Respondendo ao tweet de Essayli, a NRA postado em X: “Esses sentimentos do Primeiro Procurador Assistente dos EUA para o Distrito Central da Califórnia são perigosos e errados.”

A postagem continuava: “As vozes comunitárias responsáveis ​​deveriam esperar por uma investigação completa, não fazer generalizações e demonizar os cidadãos cumpridores da lei”.

Depois de receber reação negativa, Essayli acusou outras organizações de direitos de armas de “adicionar palavras para deturpar minha declaração”.

“Nunca disse que disparar contra um porta-aviões escondido e cumpridor da lei fosse legalmente justificado”, escreveu ele em X. “Os meus comentários foram dirigidos aos instigadores que abordam as autoridades com armas e se recusam a desarmá-los.

“Meu conselho é: se você valoriza sua vida, não se aproxime agressivamente dos policiais enquanto porta uma arma. Se eles perceberem razoavelmente uma ameaça e você não o desarmar imediatamente, eles estão legalmente autorizados a usar força letal.”

Um porta-voz do Ministério Público dos EUA em Los Angeles encaminhou o The Times para a postagem de Essayli no X esclarecendo o que ele disse inicialmente. Ele se recusou a comentar mais.
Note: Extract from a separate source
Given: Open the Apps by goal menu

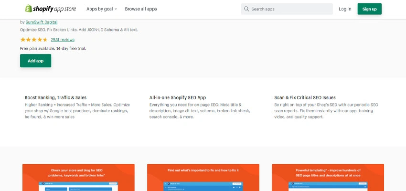Looking at the screenshot, I should click(x=99, y=9).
O governador Gavin Newsom juntou-se às críticas, escrevendo em X: “Uau. Até a NRA acha que os asseclas do DOJ de Trump na Califórnia foram longe demais ao alegar que os agentes federais estavam ‘legalmente justificados’ em matar Alex Pretti.”

Anteriormente, o grupo de lobby da 2ª Emenda, Gun Owners of America, também criticou Essayli.

“Condenamos os comentários inapropriados de @USAttyEssayli. Não é ‘muito provável’ que agentes federais sejam ‘legalmente justificados’ para ‘atirar’ em um titular de licença de porte oculto que se aproxima enquanto carrega legalmente uma arma de fogo”, escreveu o grupo em

A postagem de Essayli recebeu uma nota da comunidade – uma verificação de fatos de crowdsourcing – afirmando que “A Constituição dos EUA (especificamente as 2ª, 4ª e 14ª emendas) proíbe os oficiais de atirar em cidadãos simplesmente por possuírem uma arma que não constitua uma “ameaça iminente”.

O tiroteio atraiu um grande número de manifestantes em uma cidade que tem visto manifestações generalizadas após o tiroteio fatal cometido por funcionários da Imigração e Alfândega contra Renee Nicole Good, de 37 anos, em 7 de janeiro.

Essayli, um ex-vereador do condado de Riverside, foi nomeado promotor federal interino do condado pelo US Atty. General Pam Bondi em abril passado.

Desde que assumiu o cargo, ele tem perseguido obstinadamente a agenda do presidente Trump, defendendo a aplicação da lei de imigração de linha dura no sul da Califórnia, e muitas vezes usando a linguagem do presidente literalmente em conferências de imprensa.